Should I ask for the respondent's name or an ID?
There are several reasons for tracking the identity of your respondents. First, you may wish to track who responded so that you can send reminders and follow-ups only to those who have not yet responded. This is an admirable goal, but you should weigh the burden of an unnecessary contact with respondents against the discomfort they may feel at your having an identifier.
You might track respondents if you have additional individual information about them that you'd like to be able to link with their survey responses. For example, College wide surveys sometimes track respondents so that we can learn how opinions may relate to institutional data such as respondents' participation in majors or minors.
Another reason to track respondents is if you have offered an incentive for responding that you will need to award. In this case, however, you may be able to find a way to have their response status tracked without actually linking their identity to their survey.
In any of these situations you should be clear in the survey invitation whether and how tracking will be used.
Should I have a neutral point on a scale that I am using for a question's response options?
You can find experts arguing on both sides of this question. The neutral point allows the respondent to... well, to be neutral! It is the 2 in a 3-point scale, or the 3 in a 5-point scale. It is the choice to neither agree nor disagree, or to be neither satisfied nor dissatisfied. A scale that does not provide a neutral point essentially forces the respondent to give an opinion. Some audiences don't respond well to being forced (Swatties, perhaps?), and some issues may be complex enough that a neutral option is warranted.
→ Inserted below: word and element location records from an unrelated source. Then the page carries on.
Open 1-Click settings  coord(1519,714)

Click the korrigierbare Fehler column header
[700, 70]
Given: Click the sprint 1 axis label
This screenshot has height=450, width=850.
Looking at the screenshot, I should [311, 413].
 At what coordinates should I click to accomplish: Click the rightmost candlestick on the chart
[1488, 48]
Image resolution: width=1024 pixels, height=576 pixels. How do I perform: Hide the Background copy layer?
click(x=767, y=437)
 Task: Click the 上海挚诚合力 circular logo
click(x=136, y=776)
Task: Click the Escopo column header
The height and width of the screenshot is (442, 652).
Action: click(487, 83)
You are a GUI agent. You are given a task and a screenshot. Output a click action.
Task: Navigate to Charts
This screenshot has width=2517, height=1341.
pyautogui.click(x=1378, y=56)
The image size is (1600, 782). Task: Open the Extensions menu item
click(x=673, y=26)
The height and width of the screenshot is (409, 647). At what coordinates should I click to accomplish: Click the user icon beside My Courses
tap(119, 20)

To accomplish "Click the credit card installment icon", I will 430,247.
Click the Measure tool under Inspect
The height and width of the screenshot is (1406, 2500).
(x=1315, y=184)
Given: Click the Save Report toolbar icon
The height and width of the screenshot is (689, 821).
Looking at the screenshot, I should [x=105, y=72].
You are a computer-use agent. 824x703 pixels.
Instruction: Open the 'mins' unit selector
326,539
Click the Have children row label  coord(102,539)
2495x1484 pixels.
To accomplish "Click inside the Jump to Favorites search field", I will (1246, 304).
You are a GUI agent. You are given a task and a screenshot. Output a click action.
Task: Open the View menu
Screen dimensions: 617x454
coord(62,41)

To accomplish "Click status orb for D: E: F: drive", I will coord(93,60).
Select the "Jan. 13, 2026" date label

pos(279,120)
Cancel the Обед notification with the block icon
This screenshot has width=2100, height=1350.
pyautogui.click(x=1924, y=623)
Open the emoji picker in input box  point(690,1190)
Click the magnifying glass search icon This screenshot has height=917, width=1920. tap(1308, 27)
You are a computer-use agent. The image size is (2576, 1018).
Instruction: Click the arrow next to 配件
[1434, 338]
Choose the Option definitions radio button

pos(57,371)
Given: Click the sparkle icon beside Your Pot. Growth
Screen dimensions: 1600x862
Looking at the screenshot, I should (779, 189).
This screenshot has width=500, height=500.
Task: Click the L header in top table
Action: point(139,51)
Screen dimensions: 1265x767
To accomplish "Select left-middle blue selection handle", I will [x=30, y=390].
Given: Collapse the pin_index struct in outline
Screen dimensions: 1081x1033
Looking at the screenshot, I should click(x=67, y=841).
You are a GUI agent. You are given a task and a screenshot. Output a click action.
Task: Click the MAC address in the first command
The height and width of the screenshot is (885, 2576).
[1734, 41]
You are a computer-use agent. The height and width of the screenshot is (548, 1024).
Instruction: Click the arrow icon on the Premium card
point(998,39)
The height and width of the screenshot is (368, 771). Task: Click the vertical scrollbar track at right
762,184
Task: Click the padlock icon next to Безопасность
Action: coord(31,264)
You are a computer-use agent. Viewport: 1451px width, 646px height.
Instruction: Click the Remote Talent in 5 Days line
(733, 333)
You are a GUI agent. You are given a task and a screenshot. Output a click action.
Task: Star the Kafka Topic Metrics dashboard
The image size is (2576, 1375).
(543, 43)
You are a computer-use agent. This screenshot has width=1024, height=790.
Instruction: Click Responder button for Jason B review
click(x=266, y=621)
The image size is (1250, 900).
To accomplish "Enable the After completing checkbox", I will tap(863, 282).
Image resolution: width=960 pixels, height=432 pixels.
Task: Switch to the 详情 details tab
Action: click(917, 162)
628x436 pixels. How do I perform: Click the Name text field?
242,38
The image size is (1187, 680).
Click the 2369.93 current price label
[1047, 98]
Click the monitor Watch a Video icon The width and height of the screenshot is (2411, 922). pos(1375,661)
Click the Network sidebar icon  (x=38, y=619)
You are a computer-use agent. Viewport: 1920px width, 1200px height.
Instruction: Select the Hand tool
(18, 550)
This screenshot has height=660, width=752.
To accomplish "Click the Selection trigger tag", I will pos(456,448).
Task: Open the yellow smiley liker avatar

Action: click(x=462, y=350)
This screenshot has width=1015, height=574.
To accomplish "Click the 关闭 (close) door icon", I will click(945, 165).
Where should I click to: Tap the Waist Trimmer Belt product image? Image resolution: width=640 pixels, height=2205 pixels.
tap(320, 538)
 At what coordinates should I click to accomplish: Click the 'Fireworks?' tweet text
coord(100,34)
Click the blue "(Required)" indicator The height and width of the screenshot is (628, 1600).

Again you should balance the value of having a clear opinion against the accuracy of your data and comfort of your respondents.
When should I offer a response option such as "Not Applicable" for a question?
When it is possible for a question to not be applicable to everyone. It is useful to know whether people didn't respond to a question because they skipped it (who knows why) or because it didn't apply to them. You're not learning an opinion, but you are learning some important information. Just be sure to handle those responses properly in the analysis stage.
Should my scales go from negative to positive or positive to negative?
You should consider the layout of your questions in deciding the direction. If the response options are laid out left to right, it may make intuitive sense to put the positive options toward the right, like this:
Strongly Disagree Disagree Agree Strongly Agree
But if the response option go from top to bottom, you may wish for the respondents to see the positive options first, like this:
What is really more important is that whichever way your scales go, they all go the same way, so that your respondents don't miss a change of direction, or get confused.